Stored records
● ● ● ● ● ● ●

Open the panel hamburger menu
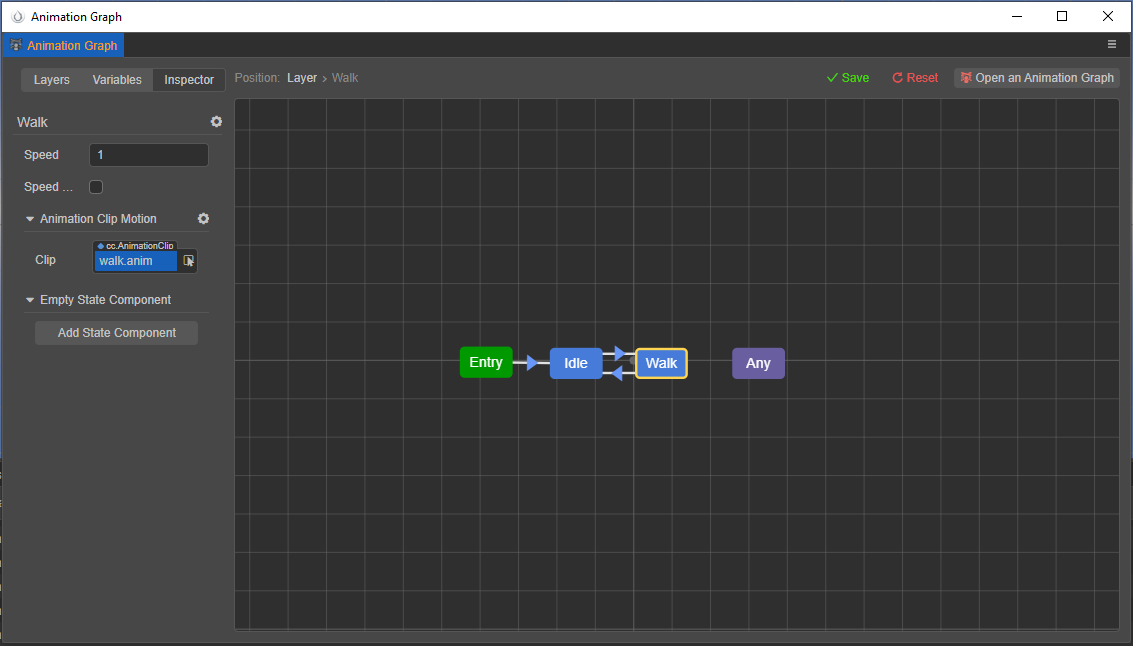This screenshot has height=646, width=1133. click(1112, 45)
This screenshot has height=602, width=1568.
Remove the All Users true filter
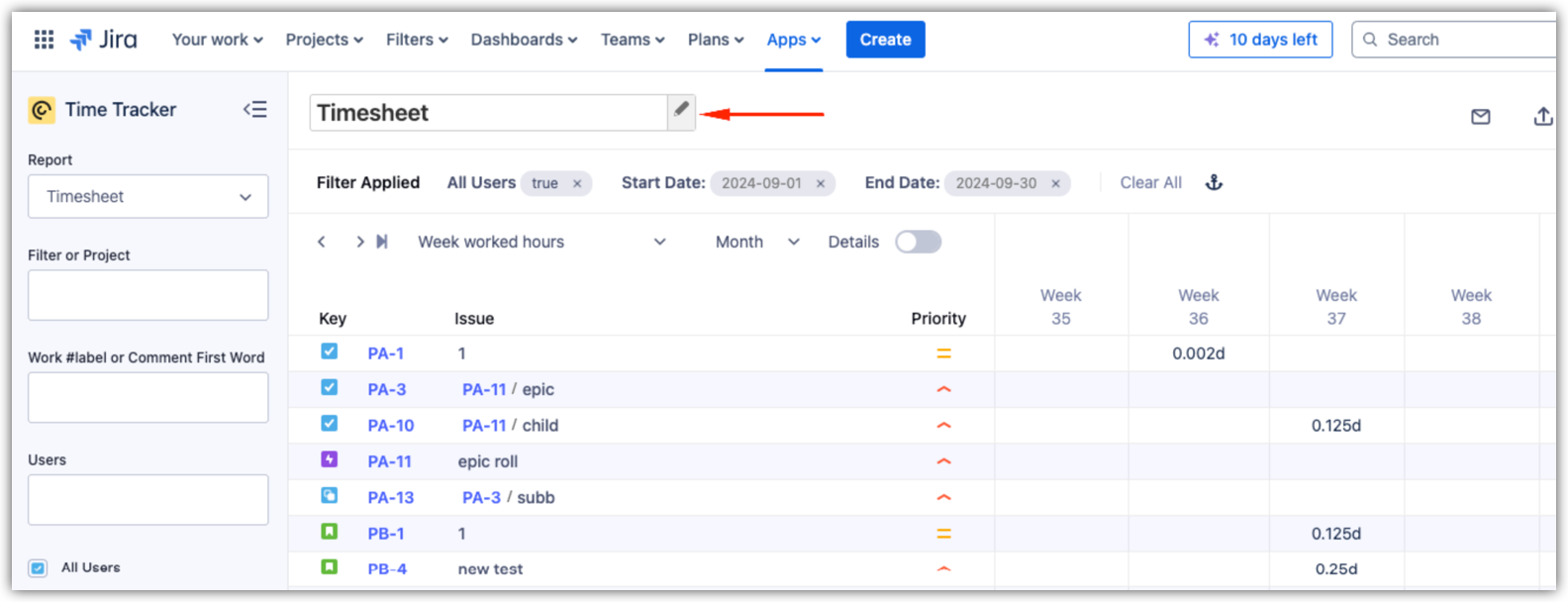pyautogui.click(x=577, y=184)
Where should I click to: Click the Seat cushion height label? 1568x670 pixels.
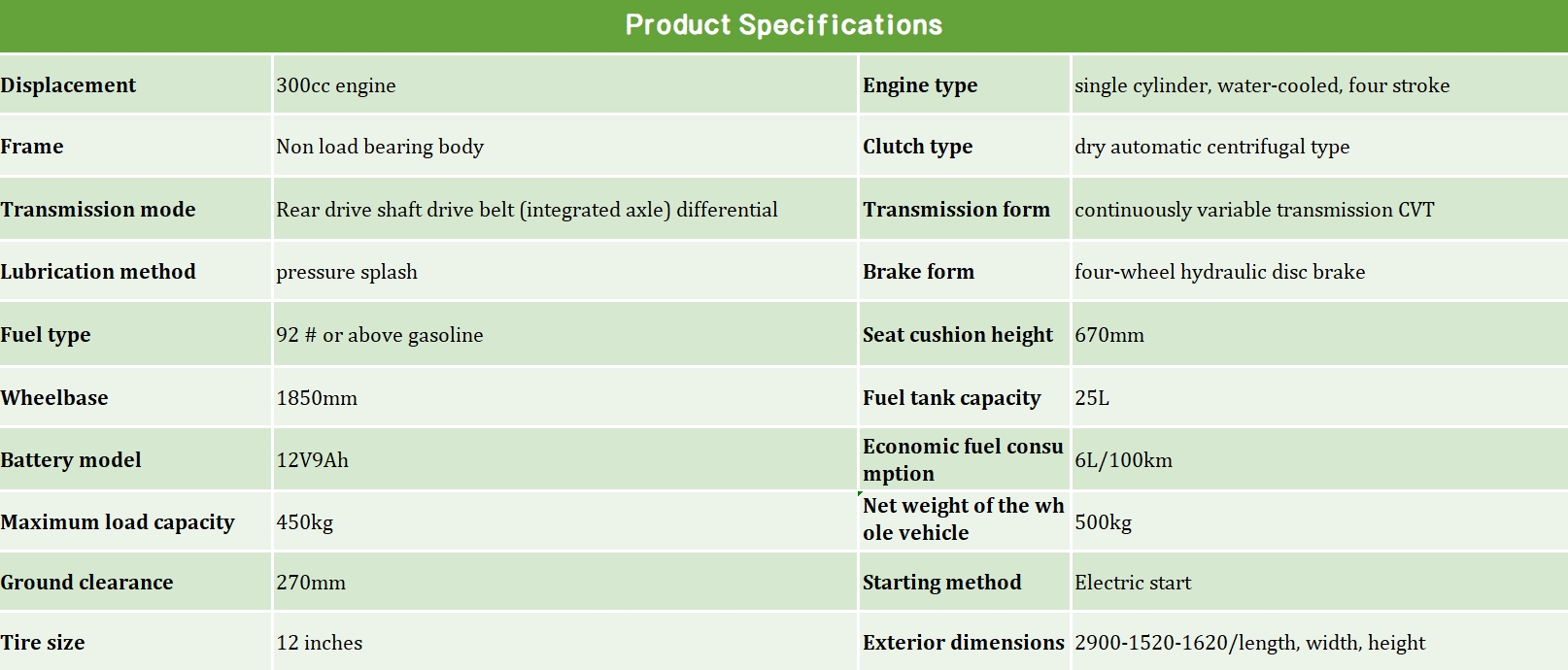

● ● ● ● ● ● ●

■ Exercise
Type out each line of the records above exactly, skipping any pictures.

■ Written response
Open the panel hamburger menu
This screenshot has height=646, width=1133. click(1112, 45)
This screenshot has height=602, width=1568.
Remove the All Users true filter
pyautogui.click(x=577, y=184)
Where should I click to: Click the Seat cushion height label? 1568x670 pixels.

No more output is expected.